One of the most important tendencies for the development of modern chemistry is related to the new trends in biomedicine and pharmacy. Today, significant advances have been made in the development of biodegradable and biocompatible polymer materials and the synthesis of corresponding polymer nano-micelles. In this work we aimed to synthesize new biodegradable and biocompatible block copolymers based on poly(lactide-co-glycolide) (PLGA) and poly (ethylene glycol) (PEG) with linear (ABA-type) architecture, to investigate their ability to form nanosized micelles and its aptitude to acts as carriers of combretastatin-like antitumor agents. The synthesis of linear PLGA_(1000)-PEG_(1000)-PLGA_(1000) block copolymer was carried out in line with standard procedures.

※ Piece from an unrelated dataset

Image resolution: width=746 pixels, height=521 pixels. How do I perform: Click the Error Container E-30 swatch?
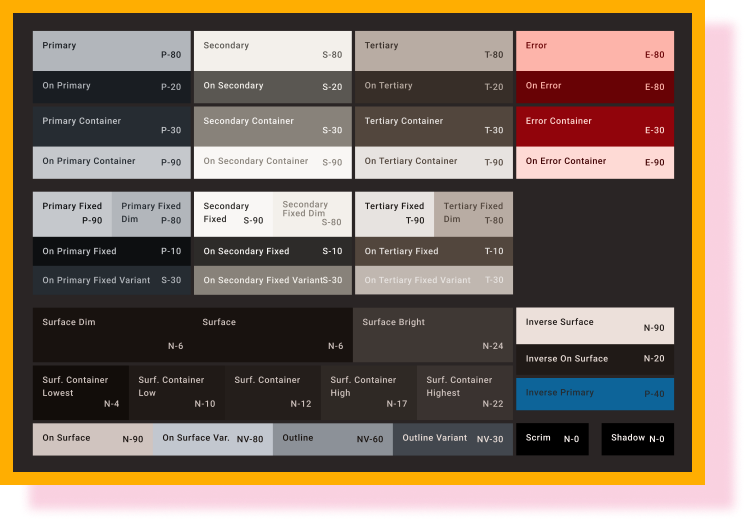[x=594, y=126]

The size and morphology of the obtained micelles were determined by transmission electron microscopy (TEM) and dynamic light scattering (DLS). The capability of obtained micelles to adsorb and deliver combretastatin-like antitumor agents into living cells was also demonstrated. We showed that the obtained copolymers formed nanosized micelles with the combretastatin-like antitumor agent 16Z. In vitro biocompatibility results denote that all tested blank-nano-micelles are devoid of cytotoxic effects and may be used as non-toxic drug carriers to target cells. Cellular uptake of 16Z-loaded PLGA_(1000)-PEG_(1000)-PLGA_(1000) micelles by HepG2 cells showed continuous uptake up to 72 h and a delay in the cytotoxic effect of 16Z. In an attempt to design new biomimetic analogs of natural combretastatin A-4 (CA-4) and its synthetic amino- derivatives, we selected benzothiazolone heterocycles as a scaffold for a bioisosteric replacement. In silico, drug-likeness and toxicity predictions showed better properties of benzothioazolone CA-4 analogs. The obtained results are very promising and need future detailed investigations.